Flash flood watches and warnings were in effect at times for the entire state of Hawaii through much of the mid-April weekend, thanks to a trough of low pressure drifting slowly over the chain. As low pressure strengthened and tapped moisture from further south in the Pacific, easterly winds funneled moisture into the very mountainous regions of Kauai. It might not be the first thing you think of when you picture Hawaii's beaches, but the state is very mountainous; the highest peak on Kauai stands at 5,148 ft above sea level. When winds and moisture pile up against a mountain range it can enhance the rainfall as the air forced up. Air condenses and creates clouds and heavy rainfall.

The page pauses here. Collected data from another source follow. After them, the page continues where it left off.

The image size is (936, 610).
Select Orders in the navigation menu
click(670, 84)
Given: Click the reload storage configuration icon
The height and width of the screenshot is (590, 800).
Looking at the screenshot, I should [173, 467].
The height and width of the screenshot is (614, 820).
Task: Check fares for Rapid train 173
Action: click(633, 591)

ICYMI: Startling images of the devastating flooding in Hawaii



Road to recovery

Landslides blocking roads and damaged infrastructure have given local business something else to worry about in the wake of the historic flooding in Hawaii - tourism. Some officials are expressing concerns that visitors will be deterred from visiting the islands based on reports of the widespread damage, and are urging tourists to keep coming to prevent an economic downturn on the heels of the natural disaster.

"My concern is the economic impact should those businesses start closing up — even temporarily — because they do employ a significant amount of our residents," Kauai County Council Chairman Mel Rapozo told the Associated Press. "A lot of people will lose their jobs. And that's going to cause another situation here for Kauai." Rapozo said that, apart from side roads which may still be under repair, many restaurants and shops have reopened in the hardest hit parts of the island.